ASHTABULA — The Ohio Nurses Association filed a federal civil complaint Monday, asking for an emergency injunction against Ashtabula County Medical Center to prevent the closure of ACMC’s obstetrics birthing unit on Aug. 1.
The lawsuit states closing the obstetrics unit will have a severe negative impact on women’s health, is a violation of the ONA’s labor agreement and is a form of sex discrimination. Closing the OB unit removes the only OB unit in Ashtabula County, with ACMC referring expectant mothers to the Cleveland Clinic’s Hillcrest Hospital more than 50 miles away.
Stephanie Hall, an Ashtabula resident and expectant mother, and Rebekah Spencer, a registered nurse at ACMC and expectant mother, are also listed as plaintiffs on the complaint. The action, filed in United States District Court for the Northern District of Ohio, Eastern Division, requests a jury trial.
"We have referred this to our legal counsel for review," said ACMC Healthcare System President and CEO Michael Habowski.
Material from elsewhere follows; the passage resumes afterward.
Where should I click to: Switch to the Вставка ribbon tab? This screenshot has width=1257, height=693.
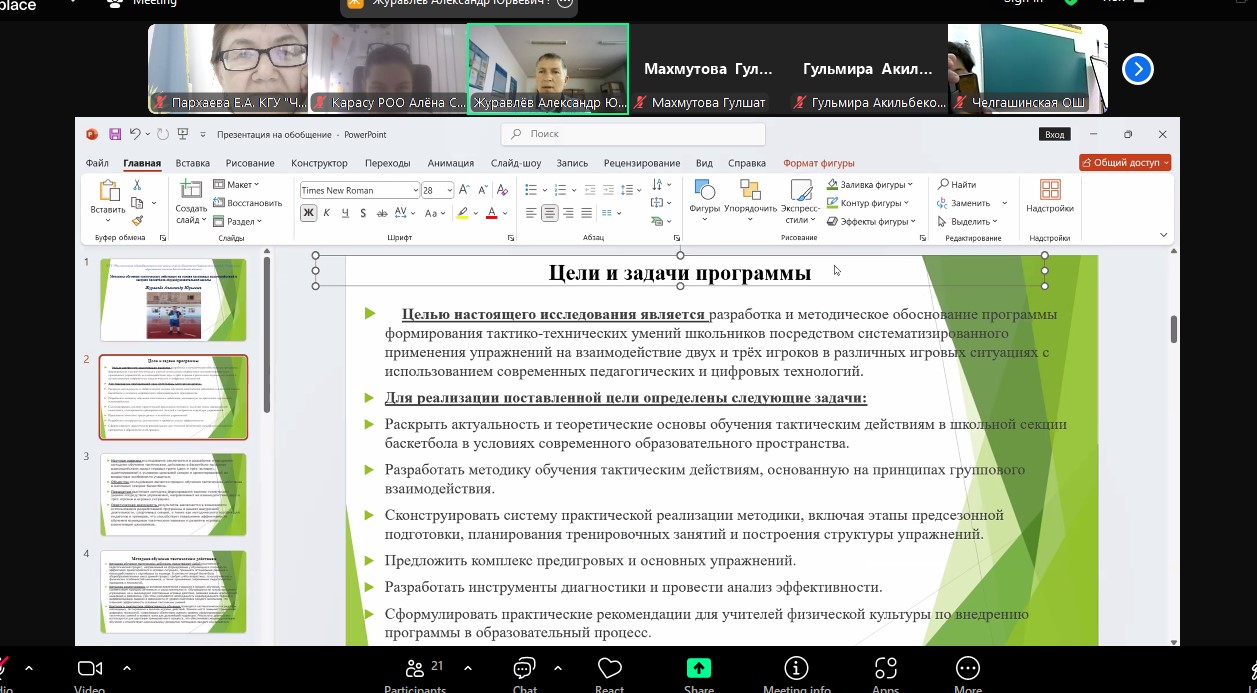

Bob Cousins, deputy executive officer of labor relations with the Ohio Nurses Association, said the closure of the OB unit is sex discrimination and a violation of the nurses' labor contract.
"The trustees have a duty to stop this from happening and to protect pregnant women and babies in Ashtabula County, but they failed," Cousins said in a prepared statement. "The Ohio Nurses Association filed this lawsuit to fight back on behalf of Ashtabula’s mothers and babies and the registered nurses they depend on."
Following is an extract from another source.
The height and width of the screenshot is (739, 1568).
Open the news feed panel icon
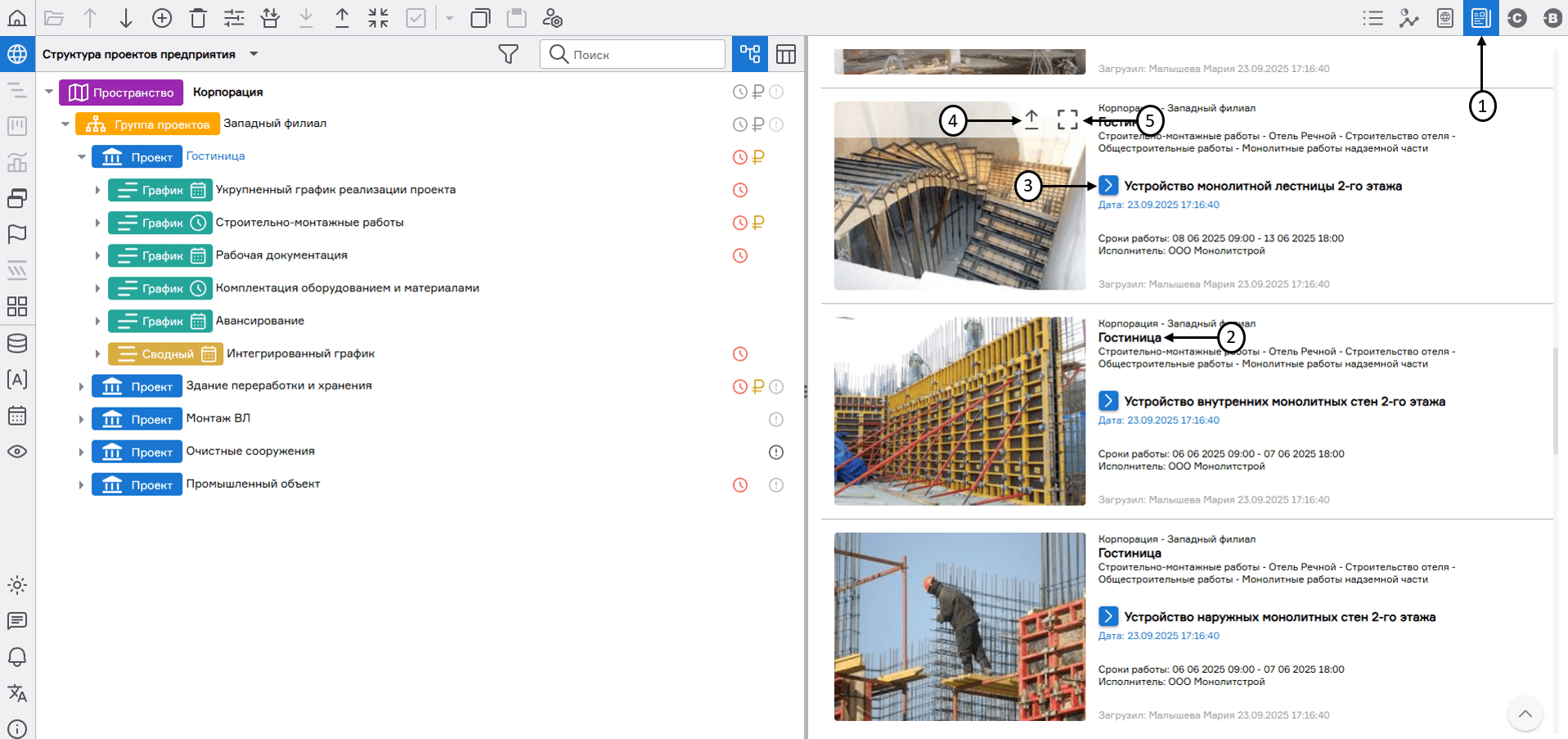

The complaint cites ACMC’s 2013 report on maternal health in Ashtabula County that states while the overall birth rate in the county is lower than elsewhere, expectant mothers in the county are more likely to demonstrate high-risk behaviors.
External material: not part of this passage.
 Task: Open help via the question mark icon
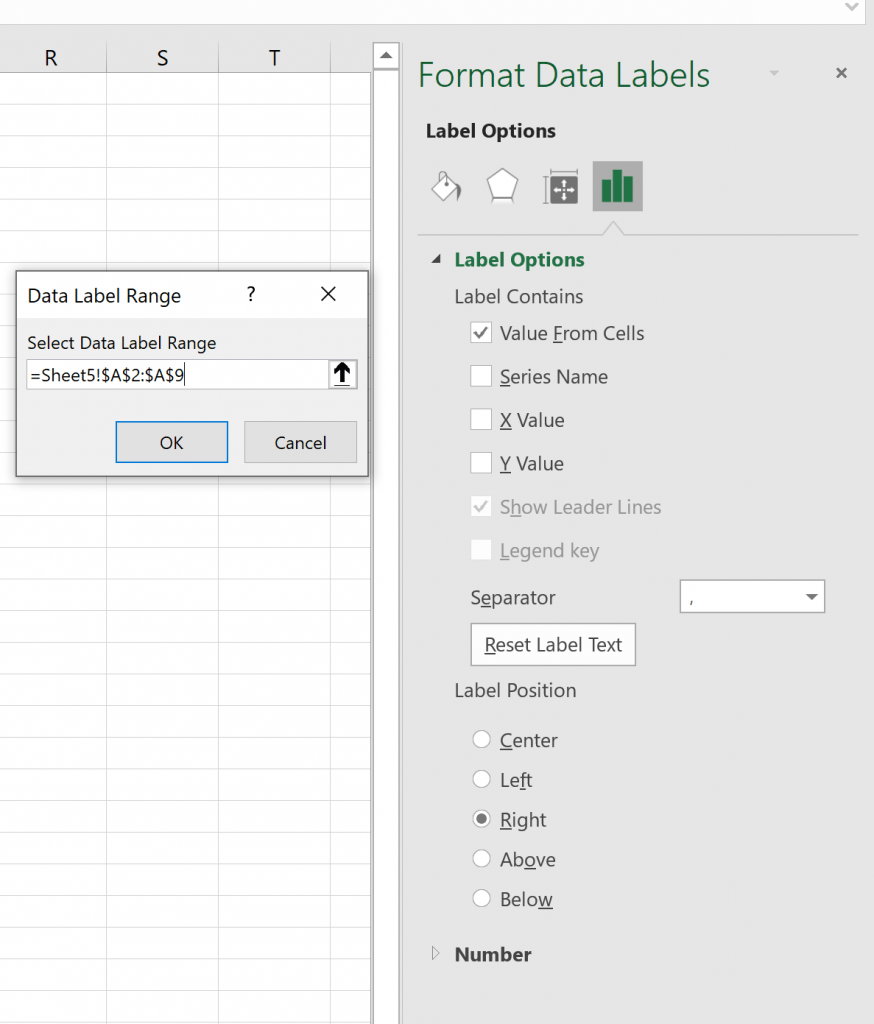point(251,294)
ACMC plans to continue office visits for expectant mothers, and then refer them to Cleveland Clinic’s Hillcrest Hospital, hospital officials have said.
The lawsuit states the plan would increase the risk of a pregnant woman giving birth in transit and disrupt the continuity of care. Furthermore, pregnant women in poverty or with limited transportation are relegated back to ACMC for an emergency room delivery because of the lack of an OB unit. All of these scenarios will increase the chance for poor patient outcomes, particularly for high-risk patients, in a state already plagued with infant mortality problems, according to the complaint.
The complaint also cites a violation of ONA’s labor agreement. The ONA filed a class-action grievance on July 21 alleging a breach of 31 sections of the collective bargaining agreement. The grievance states the hospital announced the permanent closure of the OB/Maternity ward without proper notice or the consent of the union.
Rather than continuing to provide local OB-GYN services to local residents, ACMC has transferred the work of its registered nurses to Cleveland Clinic’s Hillcrest Hospital. Furthermore, the ONA is investigating the role of the Cleveland Clinic in this decision, as ACMC is a Cleveland Clinic-affiliated hospital and the Cleveland Clinic has as history of closing OB units across Ohio, according to the complaint.
The ONA’s lawsuit also states the closure of the OB unit is sex discrimination in violation of the Patient Protection and Affordable Care Act. ACMC does not deny access to healthcare to men regarding male-specific conditions, regardless of the profitability of such care. The ACMC has no legitimate justification for the closure of the OB unit, according to the complaint.
In addition, the action states that the ACMC Board of Trustees have a responsibility to ensure that Ashtabula County’s expectant mothers continue to have access to obstetric and delivery medical care services at ACMC.
“This scheme clearly doesn’t benefit the community, so it is time we start asking who it does benefit," Cousins said. "ACMC plans to refer deliveries to Cleveland Clinic’s Hillcrest Hospital. The president of the clinic’s Hillcrest Hospital, Dr. Richard Parker, is also a member of the board of trustees for ACMC. Clearly, this decision benefits Hillcrest at the expense of the women and infants in Ashtabula."
The ONA is seeking an emergency hearing this week on the injunction to stop the closing scheduled for Aug. 1. The nurses cite, among other provisions in the action, that the unit cannot close until the grievances filed by the union pertaining to the closure of the OB unit are resolved by an arbitrator.
The Ohio Nurses Association represents about 15 OB nurses at ACMC.
The ONH is not the only entity upset with the decision — Ashtabula City Council sent a letter on July 9 to ACMC expressing concerns over the closing.
“While we can certainly appreciate the difficulty of your choice, we respectively disagree,” the letter from City Council said. “We feel your service as the singular source for maternity facilities in Ashtabula County is vital to our community. Closing labor and delivery units sends a bleak message to young couples in Ashtabula.”